Three steps to getting your the content right at your event
I love the work I do coaching individuals to give great performances, and once in a while I get to work on a whole event. This is the hardest work I do, trying to balance all the conflicting forces which go into an event to produce a work of communication which works on every level and is truly engaging.
This is how I work. I would love to hear of other processes which work for you.
The first session – ideally – contains all the stakeholders in the event, which is easier to arrange in a corporate setting. Depending on the circumstance I have a number of techniques I use all leading to a situation – again ideally – where each speaker has a one sentence summary of their presentation, which is often the final thing they will say before leaving the stage.
This is when I'm at my most facilitator-ish. I don’t get involved in the internal power struggles because they really don’t matter. I find that if I engage with politics then politics engages with me. I am the “voice of the customer”, in this case the audience, determining what is right in their eyes to make the event a worthy return on their investment in time and travel.

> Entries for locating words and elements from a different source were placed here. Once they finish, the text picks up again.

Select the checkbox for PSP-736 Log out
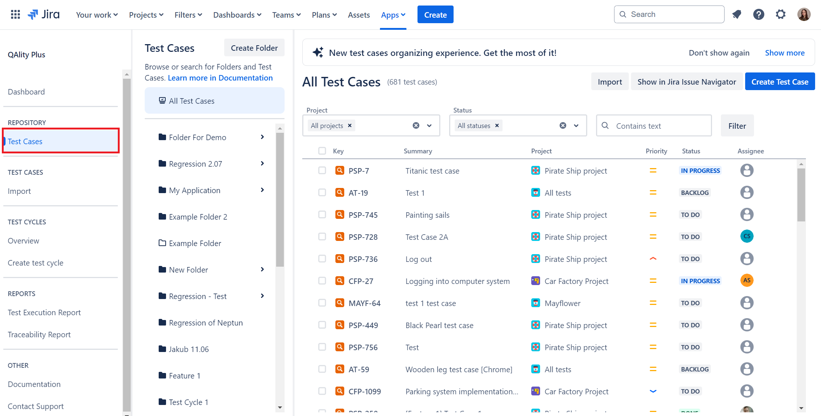Screen dimensions: 821x416 tap(322, 259)
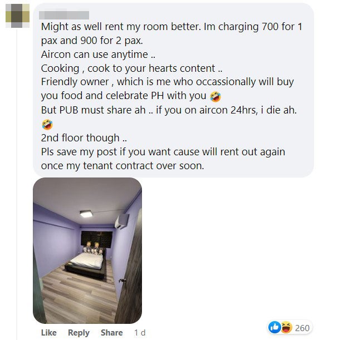The width and height of the screenshot is (338, 340).
Task: Click the 'Aircon can use anytime ..' line
Action: coord(98,55)
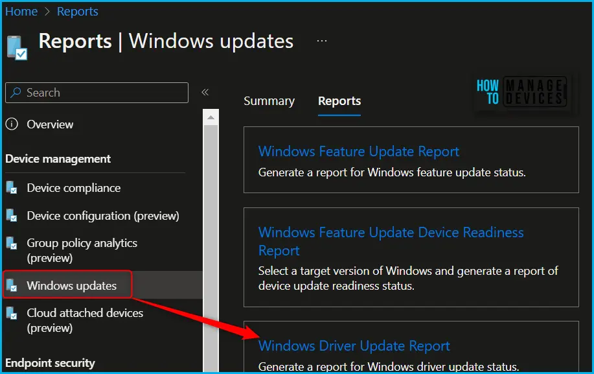Click the search magnifier icon
The width and height of the screenshot is (594, 374).
[16, 93]
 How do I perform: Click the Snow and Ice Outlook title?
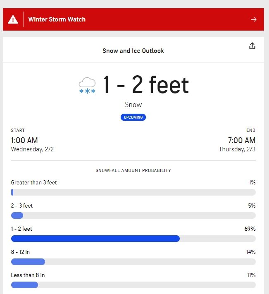[133, 51]
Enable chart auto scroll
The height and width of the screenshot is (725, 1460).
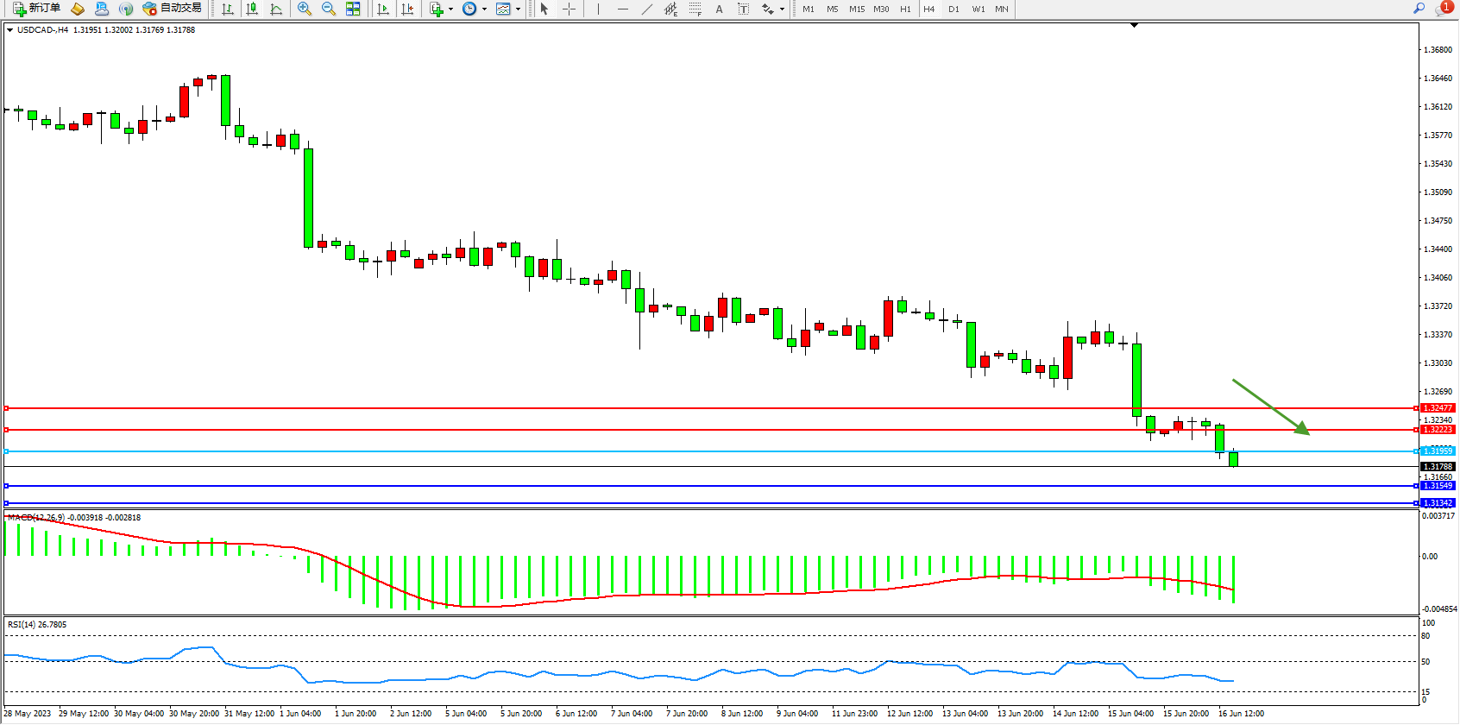coord(383,9)
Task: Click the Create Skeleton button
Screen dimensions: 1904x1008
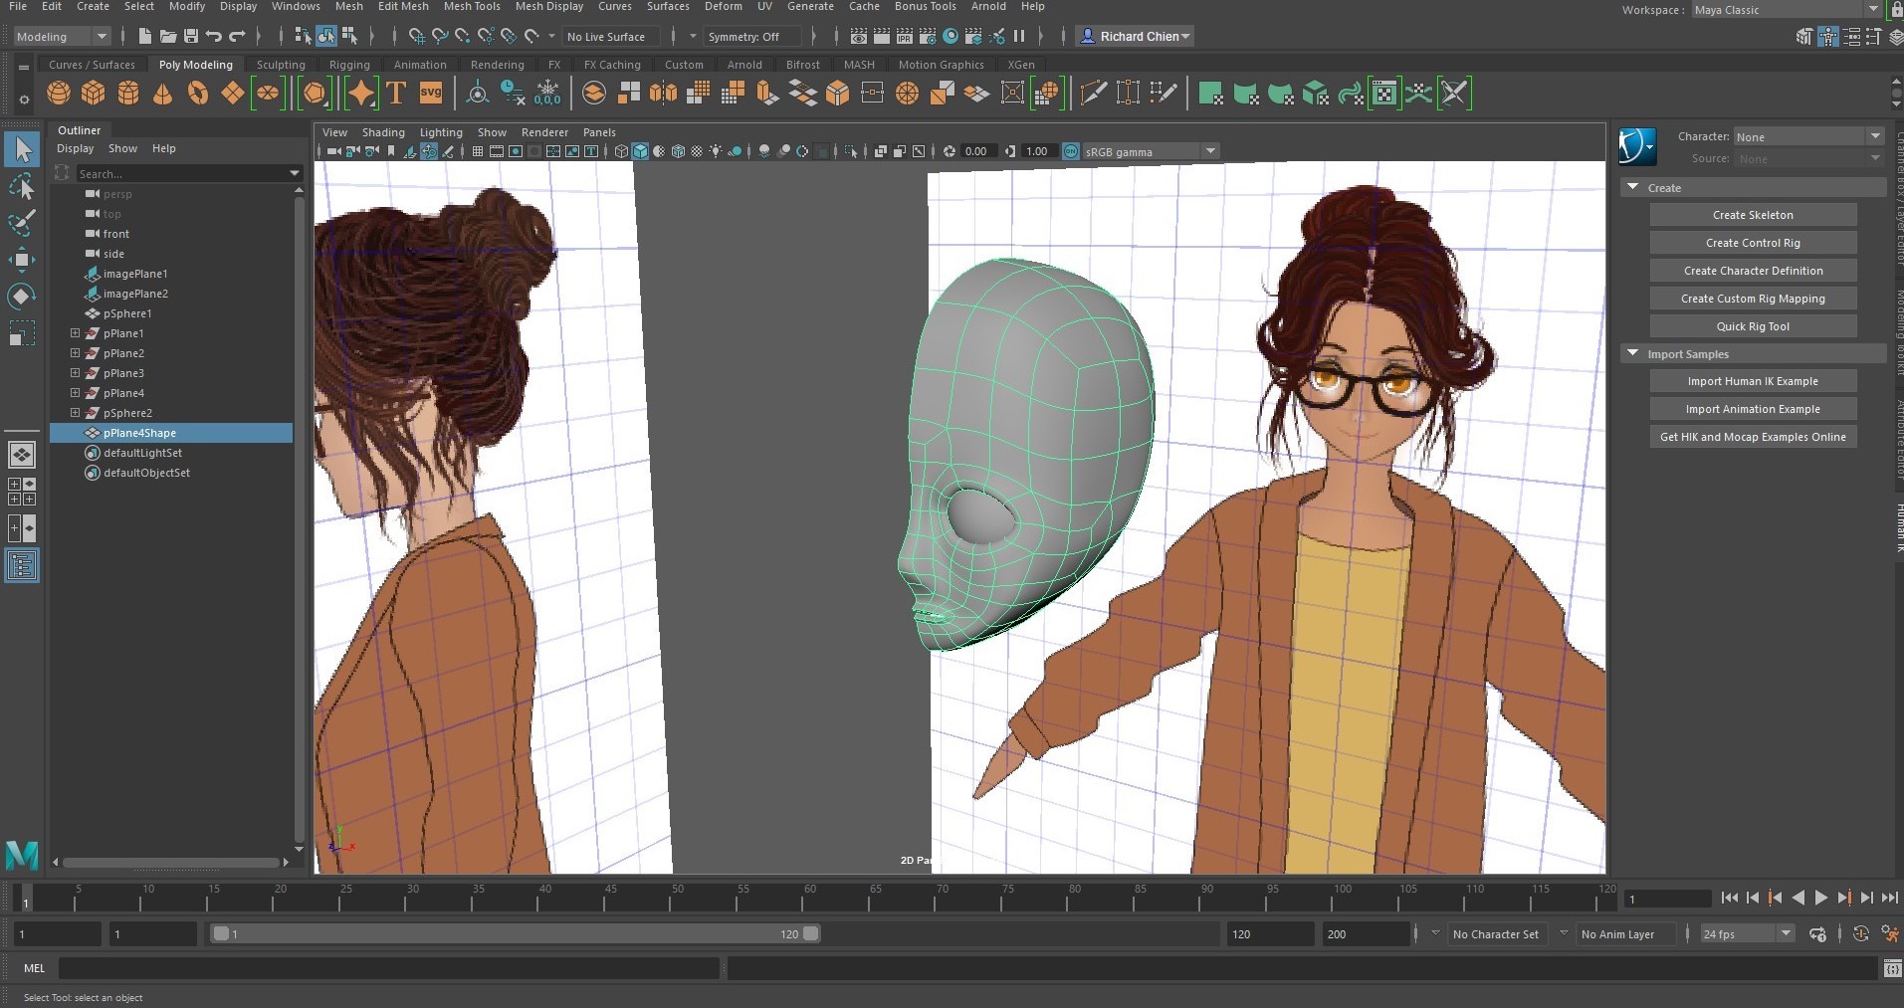Action: click(x=1752, y=215)
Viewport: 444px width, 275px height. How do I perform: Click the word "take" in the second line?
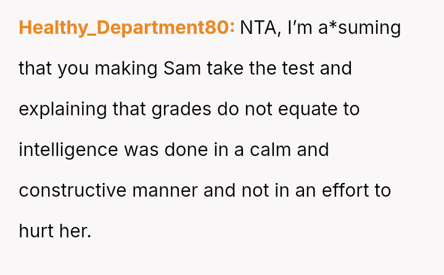225,68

Once each contributor leaves with their direction set, I revert to my usual, individual, coaching work.
For this second step I become a little Jekyll and Hyde. Mr Hyde is in the room solely focussed on the individual I am working with, whilst Dr Jekyll occasionally bursts in to remind us of the bigger picture. Or is that the other way around? Ideally this is how all presentation coaching sessions would run; with a clear objective and an overview. There have been times when this step is done by another coach – either because the speaker has a personal relationship with someone else or, more usually, for reasons of geography.
The third step is a group session which often occurs on site the day before the event when rehearsals bring all the speakers together again. There are occasional adjustments needed, particularly if some external events have changed the communication landscape. This is mostly around stagecraft and rehearsal, no fundamental changes to content are made here.
The end result is a properly “curated” event which brings clarity and value. If it is that straightforward to achieve, why are there so many disparate events out there? The answer – in my opinion – is that few event organisers have the influence to make corporate speakers toe any kind of a line. After all, these are senior executives several pay grades above the organiser.
Many of my colleagues used to moan about events which were organised by “the Managing Director’s PA” or someone similar, but at least that person had the clout by proxy to involve the speakers for their own good.
It’s taken a while to arrive at this three step method, I wonder if you know any other ways to align speakers to larger goals?